На кухне, где едва тлел свет фонаря, царила пустота. Остатки их импровизированного ужина стояли на столе: несколько пустых консервных банок, бутылка с водой, стопка измятых салфеток. Однако это место, которое всего несколько часов назад казалось чуждым, теперь дышало домашним теплом. Оно хранило в себе остатки их разговоров, тревог и смеха, который, пусть и редкий, всё же пробивался сквозь тяжесть происходящего.

Группа, разбросанная по комнатам, наконец позволила себе отдохнуть. Их тела, измотанные бесконечным напряжением, требовали покоя, и это было первое место за долгое время, где они могли себе это позволить. Даже воздух в помещении стал немного другим – тёплым, защищённым.

За стенами помещения оставались тьма, холод и пустота тоннелей. Там не было света, не было ни звуков, кроме едва слышного шороха воды в трещинах бетона. Но всё это больше не тревожило их – стены комнаты были прочными, их руки сильными, а сердца – полными надежды на следующий день.

Этой ночью они спали. Каждый из них погрузился в сон, который казался подарком в этом мире, где всё отнималось слишком быстро.

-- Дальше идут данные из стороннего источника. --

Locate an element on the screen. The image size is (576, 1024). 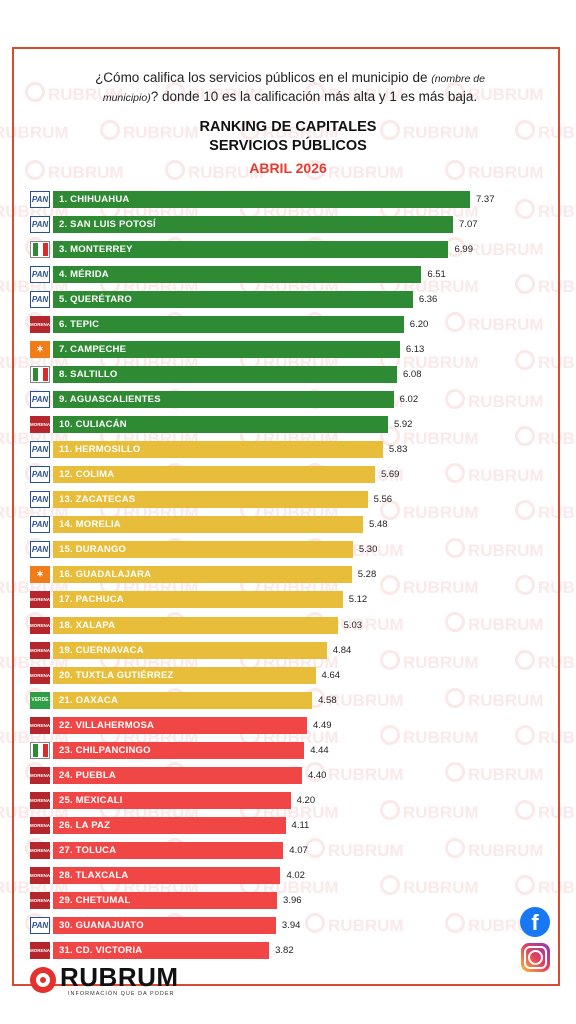
chart-title-line-1: RANKING DE CAPITALES is located at coordinates (288, 127).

Тишина нарушалась лишь редким звуком капающей воды. Ночь, проведённая в узких комнатах служебного помещения, принесла передышку.

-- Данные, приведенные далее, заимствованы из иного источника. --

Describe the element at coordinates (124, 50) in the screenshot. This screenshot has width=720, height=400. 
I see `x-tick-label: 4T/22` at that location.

Мила ворочалась весь вечер. Сон не шёл: она то и дело прислушивалась к звукам за стенами. Её глаза, широко раскрытые в темноте, следили за тусклым светом, проникавшим из коридора через вентиляционные отверстия. Лишь к утру её дыхание стало ровным, а плечи чуть расслабились.

Данила проснулся первым. Он осторожно поднялся, чтобы не потревожить напарницу. В свете фонаря его лицо выглядело напряжённым, но сосредоточенным. Он накинул куртку и, бесшумно ступая, подошёл к двери. За ночь металлические укрепления остались нетронутыми. Натянутые провода с банками, служившие самодельной сигнализацией, по-прежнему висели. Проверив всё, он тихо приоткрыл дверь.

В тусклом свете фонаря он сразу заметил тонкие полосы блестящей слизи, тянущиеся вдоль стены. Слабый запах сырости и чего-то химического заставил его задержать дыхание. Слизь уходила вдоль стены, исчезая за углом. Данила на мгновение замер, прислушиваясь. Воздух казался неподвижным, но в нём слышался глухой шум, словно где-то далеко двигалось что-то огромное.